On metaphysical guilt

Steve Bantu Biko, in I write what I like, describes it as being

There exists among men, because they are men, a solidarity through which each shares
responsibility for every injustice and every wrong committed in the world, and especially for crimes that are committed in his presence or of which he cannot be ignorant

Biko

He then goes ahead to write

This description of “metaphysical guilt” explains adequately that white racism “is only
possible because whites are indifferent to suffering and patient with cruelty” meted out to the
black man. Instead of involving themselves in an all-out attempt to stamp out racism from
their white society, liberals waste lots of time trying to prove to as many blacks as they can
find that they are liberal. This arises out of the false belief that we are faced with a black
problem. There is nothing the matter with blacks.

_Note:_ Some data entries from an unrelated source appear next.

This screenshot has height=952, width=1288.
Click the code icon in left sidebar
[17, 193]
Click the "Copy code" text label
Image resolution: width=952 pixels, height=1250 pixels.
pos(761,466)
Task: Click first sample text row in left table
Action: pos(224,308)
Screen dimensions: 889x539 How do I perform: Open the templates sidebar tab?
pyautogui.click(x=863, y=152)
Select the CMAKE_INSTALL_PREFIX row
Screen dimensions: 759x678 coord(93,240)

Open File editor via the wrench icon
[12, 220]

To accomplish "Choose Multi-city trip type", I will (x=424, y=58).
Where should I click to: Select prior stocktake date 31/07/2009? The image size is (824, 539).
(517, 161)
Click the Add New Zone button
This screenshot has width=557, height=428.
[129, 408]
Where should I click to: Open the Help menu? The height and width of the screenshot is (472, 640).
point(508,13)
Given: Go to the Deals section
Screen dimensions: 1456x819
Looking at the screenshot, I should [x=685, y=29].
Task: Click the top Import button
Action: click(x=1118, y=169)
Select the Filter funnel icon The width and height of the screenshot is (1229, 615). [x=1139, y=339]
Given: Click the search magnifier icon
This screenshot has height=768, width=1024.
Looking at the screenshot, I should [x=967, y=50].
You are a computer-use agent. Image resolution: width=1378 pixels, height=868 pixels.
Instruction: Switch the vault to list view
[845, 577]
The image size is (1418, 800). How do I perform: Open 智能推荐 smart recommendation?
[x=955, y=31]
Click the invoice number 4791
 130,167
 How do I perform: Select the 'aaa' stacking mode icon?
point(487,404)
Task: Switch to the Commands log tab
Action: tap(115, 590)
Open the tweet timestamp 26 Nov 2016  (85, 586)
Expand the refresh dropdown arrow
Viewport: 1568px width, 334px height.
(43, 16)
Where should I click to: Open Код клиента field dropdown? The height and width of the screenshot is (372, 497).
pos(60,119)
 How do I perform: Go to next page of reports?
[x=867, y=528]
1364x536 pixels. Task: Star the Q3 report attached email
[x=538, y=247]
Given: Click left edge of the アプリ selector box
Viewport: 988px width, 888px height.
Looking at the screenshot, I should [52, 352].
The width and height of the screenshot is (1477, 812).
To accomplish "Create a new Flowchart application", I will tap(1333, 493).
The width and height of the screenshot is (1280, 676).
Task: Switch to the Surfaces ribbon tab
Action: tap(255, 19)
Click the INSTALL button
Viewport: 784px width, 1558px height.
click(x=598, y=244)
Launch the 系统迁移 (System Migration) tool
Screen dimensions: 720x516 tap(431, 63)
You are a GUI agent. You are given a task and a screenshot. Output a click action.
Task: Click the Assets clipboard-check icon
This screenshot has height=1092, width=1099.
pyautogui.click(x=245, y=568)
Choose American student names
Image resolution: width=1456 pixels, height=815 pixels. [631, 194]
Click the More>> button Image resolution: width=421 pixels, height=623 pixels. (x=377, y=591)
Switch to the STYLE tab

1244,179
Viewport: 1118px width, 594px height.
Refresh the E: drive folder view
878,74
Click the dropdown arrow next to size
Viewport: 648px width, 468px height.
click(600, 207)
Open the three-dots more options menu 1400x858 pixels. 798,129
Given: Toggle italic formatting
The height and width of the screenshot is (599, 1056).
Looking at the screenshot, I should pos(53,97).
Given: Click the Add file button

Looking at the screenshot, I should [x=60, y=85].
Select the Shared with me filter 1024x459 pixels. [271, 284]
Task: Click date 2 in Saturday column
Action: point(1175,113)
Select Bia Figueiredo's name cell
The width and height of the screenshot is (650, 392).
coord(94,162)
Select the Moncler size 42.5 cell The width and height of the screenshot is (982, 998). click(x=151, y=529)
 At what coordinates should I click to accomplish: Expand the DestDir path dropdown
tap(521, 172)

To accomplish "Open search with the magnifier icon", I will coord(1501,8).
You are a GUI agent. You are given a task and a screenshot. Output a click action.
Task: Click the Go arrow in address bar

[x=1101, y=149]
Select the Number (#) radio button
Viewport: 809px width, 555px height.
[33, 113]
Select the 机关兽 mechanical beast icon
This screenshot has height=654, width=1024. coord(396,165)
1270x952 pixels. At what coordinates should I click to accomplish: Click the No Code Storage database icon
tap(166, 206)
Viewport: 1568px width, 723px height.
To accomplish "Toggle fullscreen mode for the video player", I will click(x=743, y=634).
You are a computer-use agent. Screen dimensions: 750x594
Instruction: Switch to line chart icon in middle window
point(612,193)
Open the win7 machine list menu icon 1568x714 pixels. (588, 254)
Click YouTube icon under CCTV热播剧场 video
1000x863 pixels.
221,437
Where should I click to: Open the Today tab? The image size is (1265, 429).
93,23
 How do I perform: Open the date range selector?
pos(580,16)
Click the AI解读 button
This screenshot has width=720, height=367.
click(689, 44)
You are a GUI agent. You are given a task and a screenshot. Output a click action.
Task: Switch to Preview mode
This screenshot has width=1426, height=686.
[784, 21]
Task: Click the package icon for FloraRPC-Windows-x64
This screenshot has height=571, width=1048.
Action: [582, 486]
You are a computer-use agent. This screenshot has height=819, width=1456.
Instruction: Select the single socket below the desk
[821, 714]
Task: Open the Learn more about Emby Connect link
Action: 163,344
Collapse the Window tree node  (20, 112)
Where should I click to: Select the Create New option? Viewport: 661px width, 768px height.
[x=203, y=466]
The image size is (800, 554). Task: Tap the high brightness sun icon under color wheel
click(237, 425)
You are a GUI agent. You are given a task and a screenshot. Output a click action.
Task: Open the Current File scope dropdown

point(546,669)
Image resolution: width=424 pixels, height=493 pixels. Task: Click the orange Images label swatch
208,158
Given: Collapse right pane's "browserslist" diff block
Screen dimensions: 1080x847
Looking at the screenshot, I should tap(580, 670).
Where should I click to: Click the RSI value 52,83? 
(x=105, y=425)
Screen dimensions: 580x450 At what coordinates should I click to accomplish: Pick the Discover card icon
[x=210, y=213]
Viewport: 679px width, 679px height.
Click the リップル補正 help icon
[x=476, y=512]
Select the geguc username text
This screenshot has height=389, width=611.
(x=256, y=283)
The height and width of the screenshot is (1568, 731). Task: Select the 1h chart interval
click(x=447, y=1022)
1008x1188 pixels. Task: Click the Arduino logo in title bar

The problem is WHITE RACISM and it
rests squarely on the laps of the white society. The sooner the liberals realise this the better
for us blacks. Their presence amongst us is irksome and of nuisance value. It removes the
focus of attention from essentials and shifts it to ill-defined philosophical concepts that are
both irrelevant to the black man and merely a red herring across the track. White liberals
must leave blacks to take care of their own business while they concern themselves with the
real evil in our society—white racism.

Steve Biko

which, from what I read of some societies where racism is still a problem, almost rings true. But I could be wrong given that the problem of race did not have a long gestation period here, not that it didn’t exist at all. No it did. We have white neighbourhoods and African estates. There were miscegenation laws among other racist policies here too.